## Task item
Start at the line with "Where should I click to: View" and print every line through the end of the material below. Keep it exact and free of pictures.

## Raw data

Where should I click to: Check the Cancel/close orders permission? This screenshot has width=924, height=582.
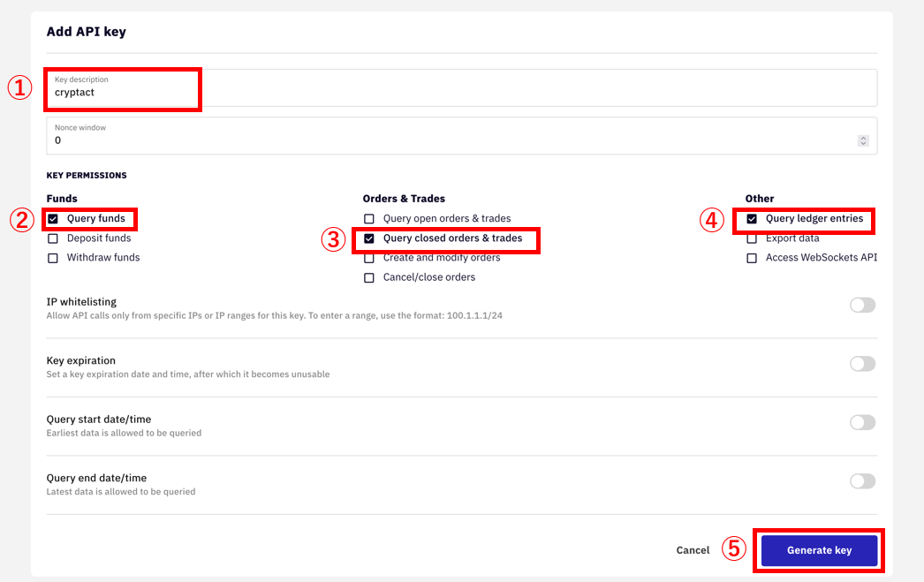click(368, 276)
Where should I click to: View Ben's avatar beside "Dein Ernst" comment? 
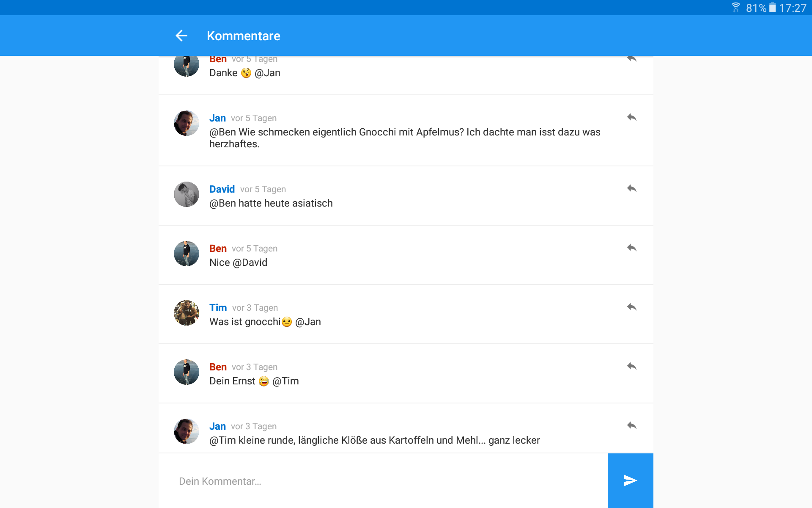tap(187, 372)
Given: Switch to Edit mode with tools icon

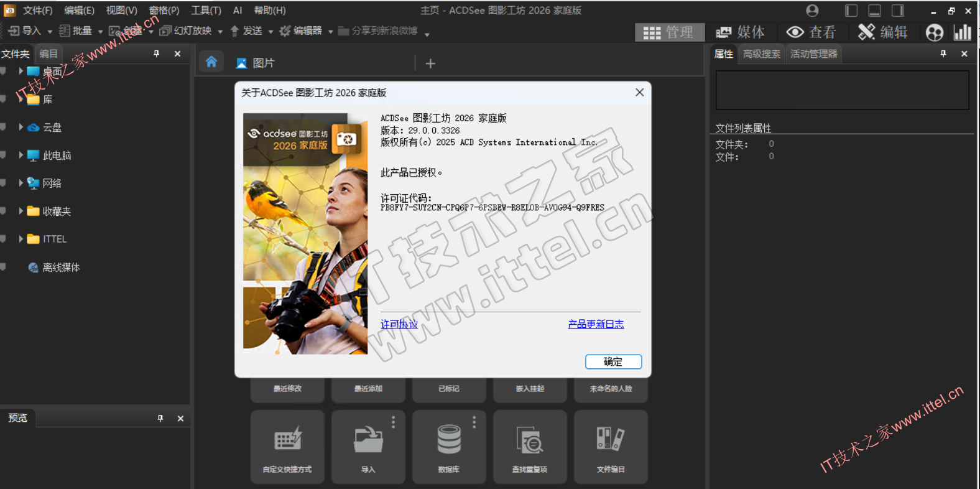Looking at the screenshot, I should 882,32.
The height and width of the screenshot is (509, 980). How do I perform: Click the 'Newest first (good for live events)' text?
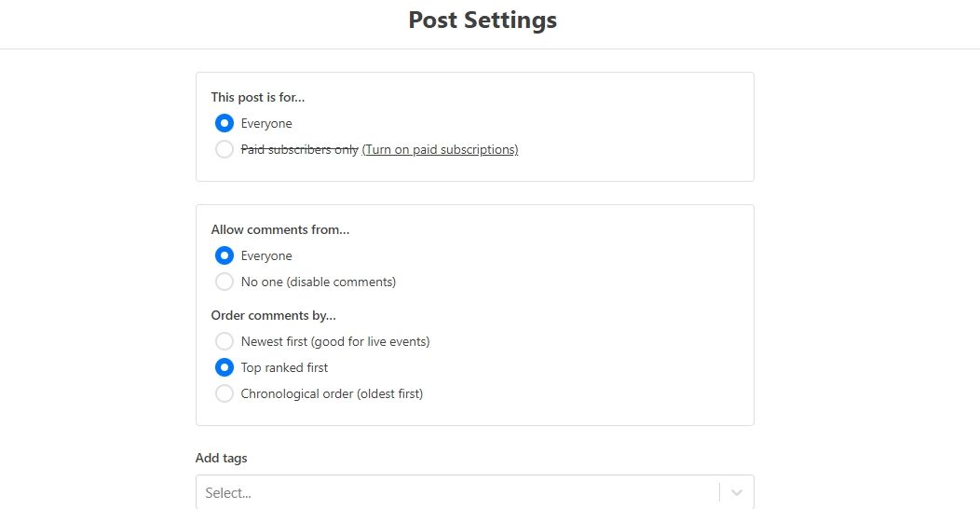coord(335,341)
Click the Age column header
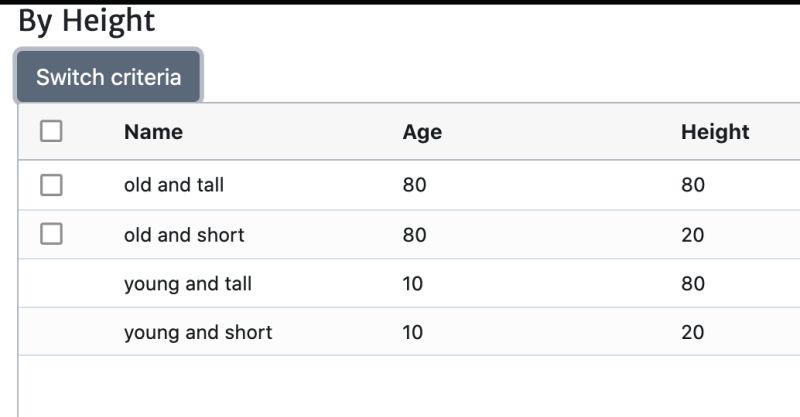 click(x=422, y=132)
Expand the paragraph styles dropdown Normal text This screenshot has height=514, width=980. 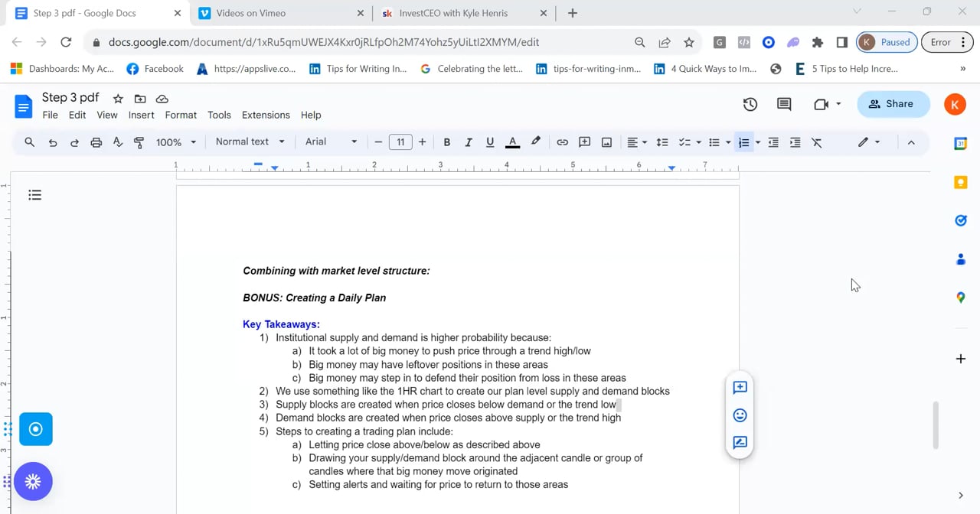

## Task response
Where should I click to: View Ben's avatar beside "Dein Ernst" comment? 
tap(187, 372)
Given: Switch to Edit mode with tools icon

Looking at the screenshot, I should 882,32.
The height and width of the screenshot is (509, 980). How do I perform: Click the 'Newest first (good for live events)' text?
coord(335,341)
Click the Age column header
 click(x=422, y=132)
Expand the paragraph styles dropdown Normal text This screenshot has height=514, width=980. 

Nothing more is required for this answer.